Schon länger geht es um die Frage der Grenzen zwischen leibhaftigem und digitalem Sport. Besonders augenfällig wird dies auf den zahlreichen Sportkongressen, findet Autor Hans-Jürgen Schulke.

Die Digitalisierung findet immer häufiger auch Einzug in den Sport. Foto: picture-alliance
Die Digitalisierung findet immer häufiger auch Einzug in den Sport. Foto: picture-alliance

1816 veröffentlichten die frühen Vorturner Jahn und Eiselen den ersten Managementklassiker des Vereinssports, die „Deutsche Turnkunst zur Errichtung der Turnplätze“. Er sollte mit analoger Kommunikation hunderte Nutzer finden und so das Tor für die Vereinssportbewegung öffnen.

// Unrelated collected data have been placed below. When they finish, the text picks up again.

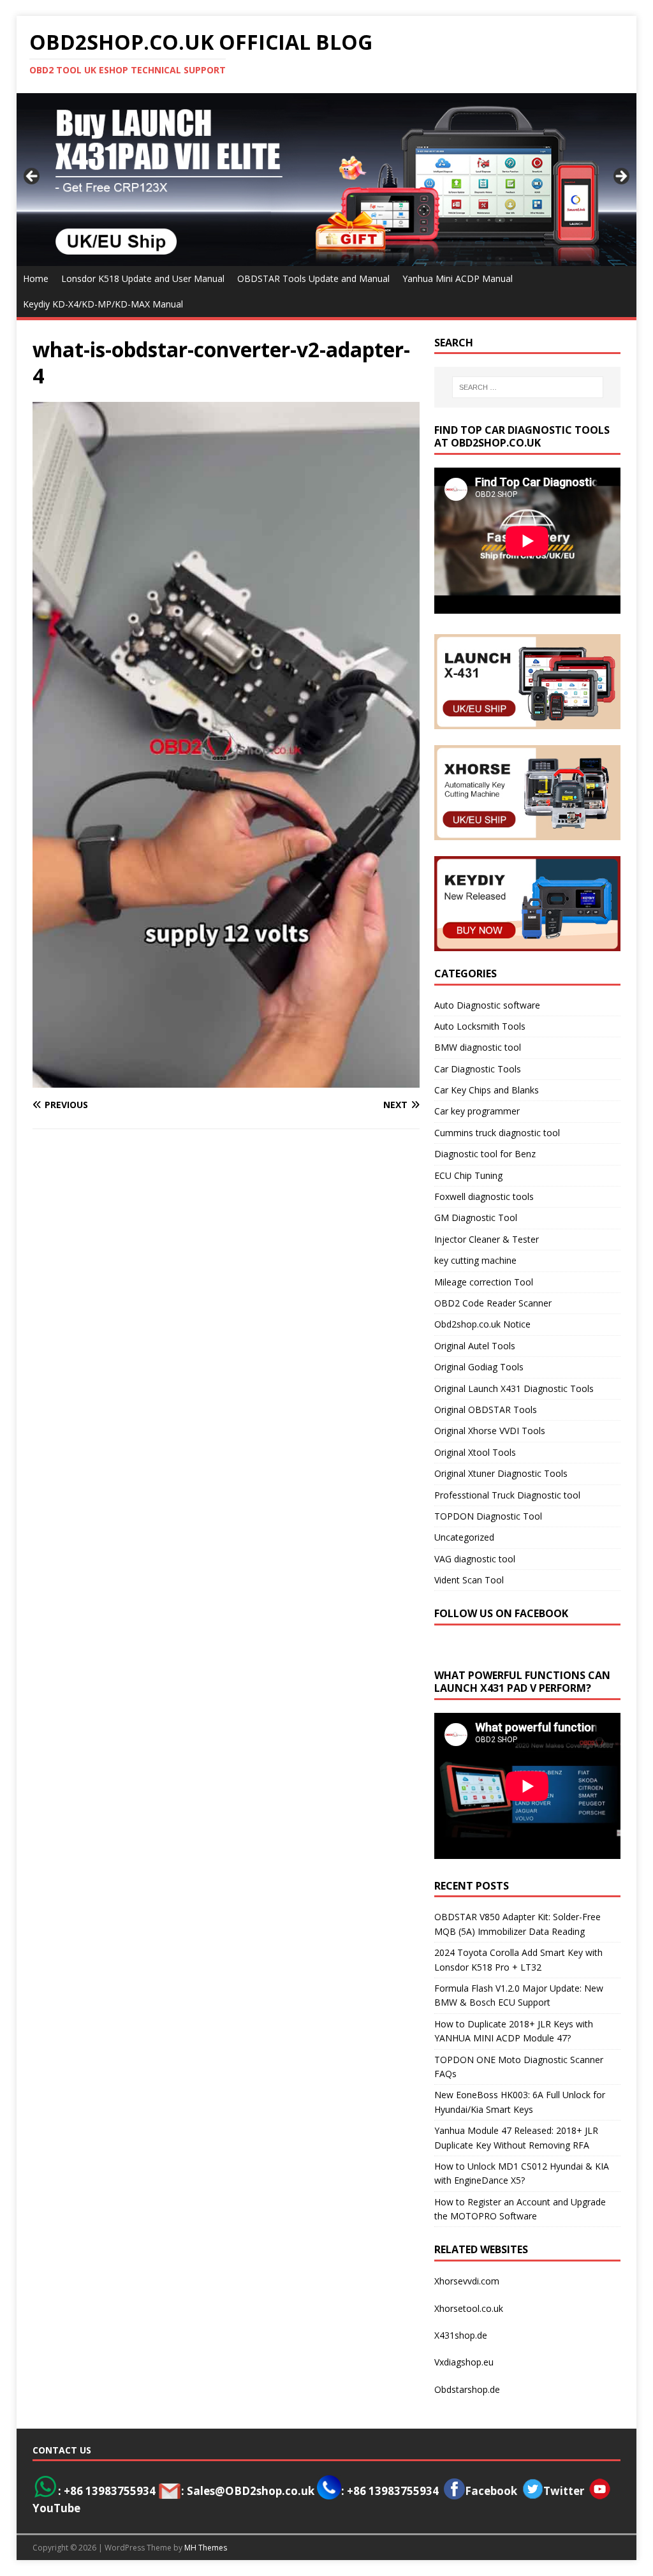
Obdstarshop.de (467, 2389)
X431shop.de (460, 2335)
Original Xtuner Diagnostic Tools (501, 1473)
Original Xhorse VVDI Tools (489, 1431)
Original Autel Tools (474, 1346)
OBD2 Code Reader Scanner (493, 1303)
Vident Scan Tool (469, 1580)
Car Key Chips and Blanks (486, 1090)
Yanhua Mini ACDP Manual (457, 278)
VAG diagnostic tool (474, 1559)
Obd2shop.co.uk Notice (482, 1324)
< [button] (32, 176)
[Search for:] (528, 387)
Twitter (563, 2490)
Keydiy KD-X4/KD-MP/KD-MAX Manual (103, 304)
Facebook (491, 2490)
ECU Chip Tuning (468, 1175)
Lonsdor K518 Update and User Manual (142, 278)
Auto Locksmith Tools (479, 1026)
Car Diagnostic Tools (477, 1069)
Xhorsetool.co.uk (468, 2308)
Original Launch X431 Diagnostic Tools (514, 1388)
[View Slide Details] (327, 179)
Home (35, 278)
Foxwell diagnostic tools (484, 1196)
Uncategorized (464, 1537)
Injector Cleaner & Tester (486, 1239)
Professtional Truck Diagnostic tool (507, 1495)
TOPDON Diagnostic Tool (488, 1516)
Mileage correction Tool (483, 1282)
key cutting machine (475, 1260)
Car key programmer (477, 1111)
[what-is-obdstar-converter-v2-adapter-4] (226, 1080)
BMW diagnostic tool (477, 1047)
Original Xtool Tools (475, 1452)
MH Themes (205, 2547)
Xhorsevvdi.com (466, 2281)
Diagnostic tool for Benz (485, 1154)
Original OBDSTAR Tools (485, 1409)
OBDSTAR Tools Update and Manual (313, 278)
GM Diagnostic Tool (475, 1217)
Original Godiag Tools (479, 1367)
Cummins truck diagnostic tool (497, 1133)
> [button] (620, 176)
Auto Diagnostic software (487, 1005)
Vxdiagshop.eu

Der Titel war Provokation – stellte es doch das Turnen unbekümmert gleich neben die 7 universitären Künste – wie weitblickende Perspektive. Dauerte es noch hundert Jahre bis zu den ersten Wurzeln sportlicher Wissenschaft (pädagogisch und medizinisch befruchtet), so erhielt sie durch Hochschulreform, studentischen Protest und Impulse aus der Vorbereitung der Olympischen Spiele 1972 Ende der 60er Jahre institutionelle Verankerung und interdisziplinäres Profil.

Heute ist die Sportwissenschaft anerkannter, oft auch angesehener Bereich in der deutschen Hochschullandschaft. Rund 70 Hochschulen bieten sportrelevante Lehre an, längst sind die beiden Standbeine Pädagogik und Medizin um eine Vielzahl an Disziplinen erweitert, eine respektable Zahl an Publikationen und Kongressen ist zu registrieren, die bundesweite Organisation dvs erfasst über tausend Personen und diskutiert in rund 30 fachlichen Gremien. Mit dem organisierten Sport steht sie im guten Austausch, beforscht dessen Aktivitäten und geht auch mal in kritische Distanz.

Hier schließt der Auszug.